| Instructions |
1 - Please answer these questions from the passage on pastoral roles, giving each answer on its own line with the matching letter.
(a) Who ordained elders in every city where there were believers?
(b) Why were deacons mobilized?
(c) Through which two graces are we equipped to serve God?
2 - In the passage on pastoral roles, rewrite the paragraph beginning "The most common word used to describe the pastoral role" as a short bulleted list that keeps its main facts.
3 - Write the next part of the passage on pastoral roles, starting after its final sentence.

| Selected text |
**********
Elder (Mature) (I Peter 5:1-4)
The most common word used to describe the pastoral role is elder. This word, presbuteroV, means older or mature in its normal use. It came to refer to the office of the church responsible for the spiritual oversight of the church. Elders were ordained by the Apostles in every city (Acts 14:23; Titus 1:5) there were believers (a local assembly). In Titus, I Peter, and I Timothy 5, it appears that these elders were the same as the bishops and pastors. The description of elder denotes dignity and maturity in the office of pastor. Elders were to be chosen out of the flock because of their spiritual maturity. In Timothy 3:6, there is a qualification that an elder/bishop not be a new novice or a new convert. The chief reason for this is to protect the new elder and the church from pride. Pride is mark of spiritual immaturity and so a warning is issued that the elders are not immature spiritually. Timothy was considered an elder at the time he was leading the church at Ephesus; Paul even telling him not to let anyone despise his youth so it seems the main component of being an elder was a spiritual maturity that could be emulated by the people of the church.
Shepherd (feed) (Eph. 4:11-13; John 21:15-19; Acts 6:1-4)
In Ephesians 4:11-13, we see that the primary job of the pastors is to equip the saints to do the work of the ministry so that the body of Christ is spiritually built up. We know from many passages in the Bible, especially in Ephesians, that we are only equipped to serve God through two graces, the grace of God’s Word, and the grace of prayer. It stands to reason that the main shepherding ministry of the pastors is to equip with the Word and to equip with prayer. The Apostles recognized this early on and quickly mobilized deacons to meet the needs of the widows so that the Apostles (spiritual leadership of the church at that time) would not be forced to neglect the study of the Word and Prayer. A congregation must expect and demand that their pastors spend the majority of their time in the Word, so that when preaching and teaching is done, the flock is genuinely and continually being equipped to do the work of the ministry. Sadly, many congregations would rather the pastors do the work of the ministry and suppose that they (the flock) will equip them (the pastors) to do the work. A common phrase, some might say, “Whatever you need pastor, I will help.” That sentiment is a good one, and a servant mindset is to be applauded. However, when something is relating to ministry, it probably should be the pastor saying, “Whatever you need in your ministry, brother, I will help.” The pastor helps primarily by teaching systematically, and preaching expositionally sound doctrine. But the grace of prayer cannot be overlooked. Far too often, pastors spend so much time in “busy” ministry that they neglect persistent, efficacious prayer. Just as the church should expect and demand that pastors “stay in their study;” they should also expect and demand that pastors “stay in their prayer closet.”
**********
| Information given |
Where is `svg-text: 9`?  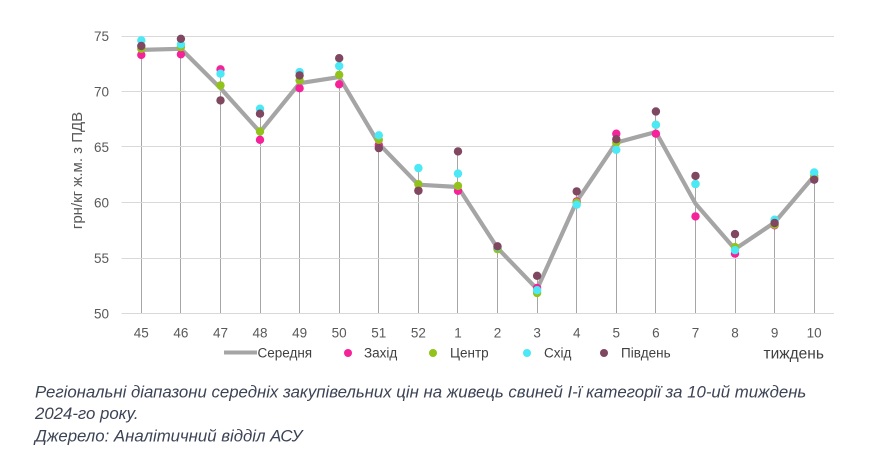
svg-text: 9 is located at coordinates (775, 332).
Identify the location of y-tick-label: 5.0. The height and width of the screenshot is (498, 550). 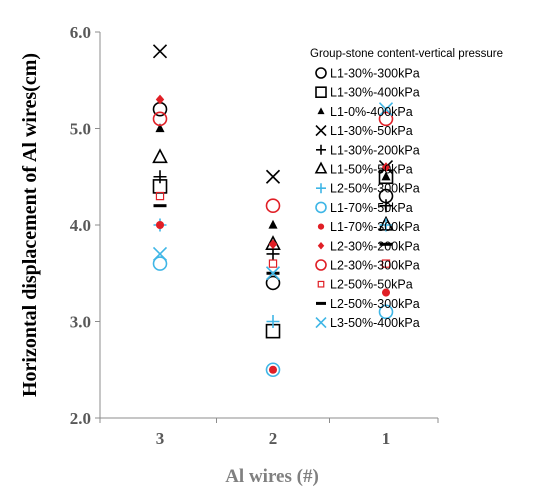
(80, 130).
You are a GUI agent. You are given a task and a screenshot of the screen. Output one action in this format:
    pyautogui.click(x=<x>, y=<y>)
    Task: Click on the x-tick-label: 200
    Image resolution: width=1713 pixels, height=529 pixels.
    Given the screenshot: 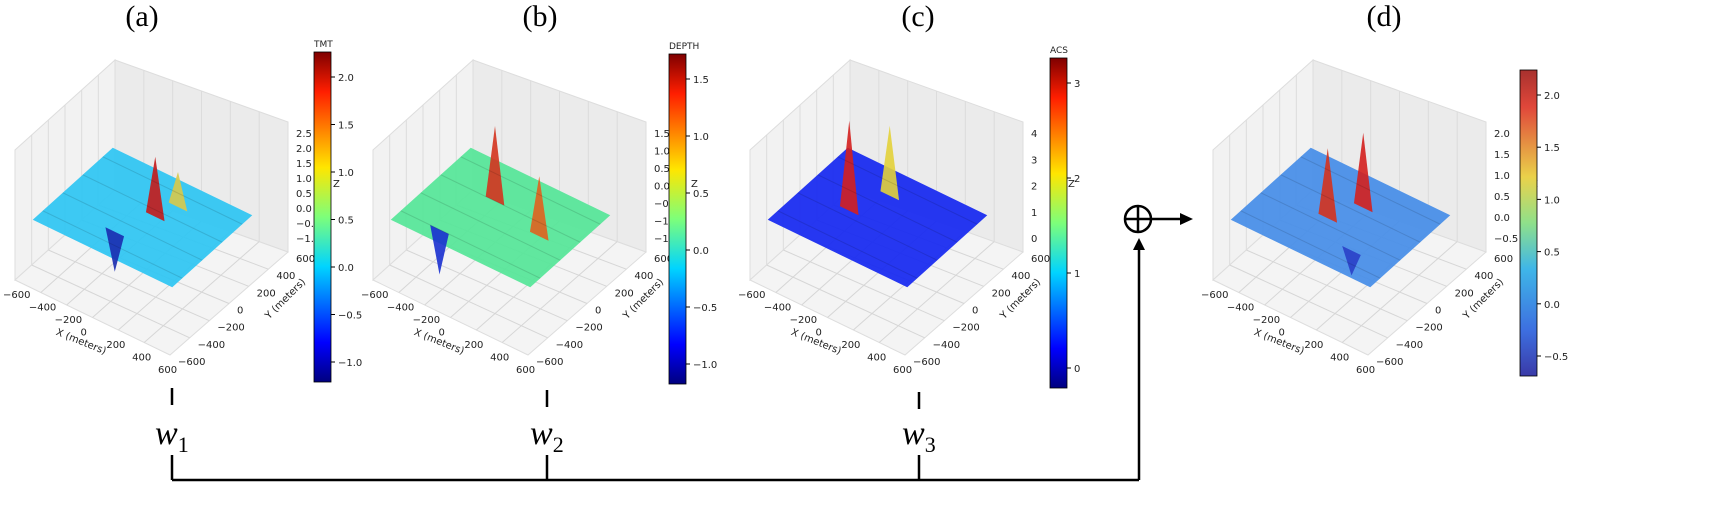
**********
| Results in order |
1 -
(a) The Apostles.
(b) To meet the needs of the widows, so the Apostles would not be forced to neglect the study of the Word and prayer.
(c) The grace of God's Word and the grace of prayer.

2 -
- Elder is the most common word for the pastoral role. The word presbuteroV normally means older or mature.
- It came to mean the church office responsible for spiritual oversight.
- The Apostles ordained elders in every city with a local assembly (Acts 14:23; Titus 1:5).
- In Titus, I Peter, and I Timothy 5, elders appear to be the same as bishops and pastors.
- The title denotes dignity and maturity. Elders were chosen from the flock for their spiritual maturity.
- An elder must not be a novice or new convert. This protects him and the church from pride, which is a mark of spiritual immaturity.
- Timothy was an elder while leading the church at Ephesus despite his youth. This suggests that the key requirement was spiritual maturity the church could emulate.

3 -
Bishop (Overseer) (I Peter 5:1-4)
It cannot be stressed enough that the position of a bishop is spiritual. No, pastors are not to micro-manage the flock. They are not to tell them how to live, who to marry, what to wear, where to work or other such things. In fact, a pastor’s responsibility is to teach and preach principles and allow the Holy Spirit to teach, convict, and guide the Saint. Too many pastors take on the role of Holy Spirit when it comes to God’s flock. Two things will keep a pastor from doing this. One, recognizing that if a pastor is regulating the living of the flock, he is being a lord (I Peter 5) and that is taking the place of God. Too often we think that lording is being mean or angry. But a pastor can lord over God’s people and do it out of sincere love-that doesn’t make it right. The second is recognizing that the people of God are God’s possession, not the pastors’ pets. This mindset frees the pastor. He can trust God to lead his people; he simply must help them follow Christ.
This does not mean that pastors should never confront, warn, admonish, or correct God’s people; that is partly what it means to “oversee” them. But rather, when he speaks he must do so from the authority of God’s Word, not his opinions, traditions, likes, or dislikes. In other words, if it is something that cannot be accurately and contextually broached in Scripture, he must let God work on his own people in God’s own time. Rather the pastor should be confronting with Scripture and its applications constantly in a direct yet gracious manner.
To spiritually oversee God’s people implies (and is constantly supported in later general epistles) protecting them from spiritually destructive teaching and practice. This might sometimes even be protecting the sheep from themselves. I like the illustration of pastoral leadership that uses guardrails as the model. It is not that the pastor draws a line down the middle of the road and then tries to get everyone to follow his line. Instead, it is that he points to Christ in the Word as the line, and he is the guardrails to keep the people from drifting from Christ. This, of course, necessitates that pastors must know, love, and make much of Christ. A pastor who makes much of his positions, his standards, his opinions, his issues is likely to be placing himself as the line people should follow instead of being the guardrail pushing people toward Christ. The guardrail approach also leads to more member initiated ministry. Instead of the pastor determining what ministries and programs will be in the church, the members, as they are led by the Holy Spirit, originate ministry opportunities, outreach, evangelism, and disciple-making while the pastors help guide those ministries according to the Word of God. This is freeing because people no longer must wait for the pastor to “tell them how to serve.” Instead they serve and the pastors give them spiritual oversight over ministry.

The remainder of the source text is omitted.